BEGIN Information given

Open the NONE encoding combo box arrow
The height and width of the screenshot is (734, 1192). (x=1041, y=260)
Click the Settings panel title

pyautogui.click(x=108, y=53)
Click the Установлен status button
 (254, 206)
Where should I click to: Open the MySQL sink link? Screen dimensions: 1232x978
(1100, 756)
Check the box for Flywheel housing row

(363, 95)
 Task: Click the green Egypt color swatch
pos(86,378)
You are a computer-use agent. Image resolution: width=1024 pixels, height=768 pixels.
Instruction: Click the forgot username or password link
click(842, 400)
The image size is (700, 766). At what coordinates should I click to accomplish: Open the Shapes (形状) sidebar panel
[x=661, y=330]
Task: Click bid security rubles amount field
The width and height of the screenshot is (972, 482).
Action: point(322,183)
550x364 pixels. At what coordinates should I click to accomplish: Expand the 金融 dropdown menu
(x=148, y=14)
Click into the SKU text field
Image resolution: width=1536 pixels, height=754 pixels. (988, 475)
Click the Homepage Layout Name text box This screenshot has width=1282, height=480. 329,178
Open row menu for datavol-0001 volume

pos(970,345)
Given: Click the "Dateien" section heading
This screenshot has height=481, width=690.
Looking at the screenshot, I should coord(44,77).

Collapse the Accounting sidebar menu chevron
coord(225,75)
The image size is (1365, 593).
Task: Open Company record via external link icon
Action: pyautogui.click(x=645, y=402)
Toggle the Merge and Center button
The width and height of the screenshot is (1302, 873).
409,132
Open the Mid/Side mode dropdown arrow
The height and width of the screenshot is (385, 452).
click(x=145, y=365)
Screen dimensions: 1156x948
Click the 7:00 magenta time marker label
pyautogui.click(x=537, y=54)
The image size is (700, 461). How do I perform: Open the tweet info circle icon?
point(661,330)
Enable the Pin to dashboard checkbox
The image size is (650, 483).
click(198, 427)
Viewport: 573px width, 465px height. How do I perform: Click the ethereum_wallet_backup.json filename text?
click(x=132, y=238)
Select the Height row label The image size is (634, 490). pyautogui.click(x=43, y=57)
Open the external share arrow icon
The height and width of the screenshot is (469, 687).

END Information given

Retype the data precisely.

* [Exercise answer]
Open the NONE encoding combo box arrow
The height and width of the screenshot is (734, 1192). (x=1041, y=260)
Click the Settings panel title

pyautogui.click(x=108, y=53)
Click the Установлен status button
 (254, 206)
Where should I click to: Open the MySQL sink link? Screen dimensions: 1232x978
(1100, 756)
Check the box for Flywheel housing row

(363, 95)
 Task: Click the green Egypt color swatch
pos(86,378)
You are a computer-use agent. Image resolution: width=1024 pixels, height=768 pixels.
Instruction: Click the forgot username or password link
click(842, 400)
The image size is (700, 766). At what coordinates should I click to accomplish: Open the Shapes (形状) sidebar panel
[x=661, y=330]
Task: Click bid security rubles amount field
The width and height of the screenshot is (972, 482).
Action: point(322,183)
550x364 pixels. At what coordinates should I click to accomplish: Expand the 金融 dropdown menu
(x=148, y=14)
Click into the SKU text field
Image resolution: width=1536 pixels, height=754 pixels. (988, 475)
Click the Homepage Layout Name text box This screenshot has width=1282, height=480. 329,178
Open row menu for datavol-0001 volume

pos(970,345)
Given: Click the "Dateien" section heading
This screenshot has height=481, width=690.
Looking at the screenshot, I should coord(44,77).

Collapse the Accounting sidebar menu chevron
coord(225,75)
The image size is (1365, 593).
Task: Open Company record via external link icon
Action: pyautogui.click(x=645, y=402)
Toggle the Merge and Center button
The width and height of the screenshot is (1302, 873).
409,132
Open the Mid/Side mode dropdown arrow
The height and width of the screenshot is (385, 452).
click(x=145, y=365)
Screen dimensions: 1156x948
Click the 7:00 magenta time marker label
pyautogui.click(x=537, y=54)
The image size is (700, 461). How do I perform: Open the tweet info circle icon?
point(661,330)
Enable the Pin to dashboard checkbox
The image size is (650, 483).
click(198, 427)
Viewport: 573px width, 465px height. How do I perform: Click the ethereum_wallet_backup.json filename text?
click(x=132, y=238)
Select the Height row label The image size is (634, 490). pyautogui.click(x=43, y=57)
Open the external share arrow icon
The height and width of the screenshot is (469, 687).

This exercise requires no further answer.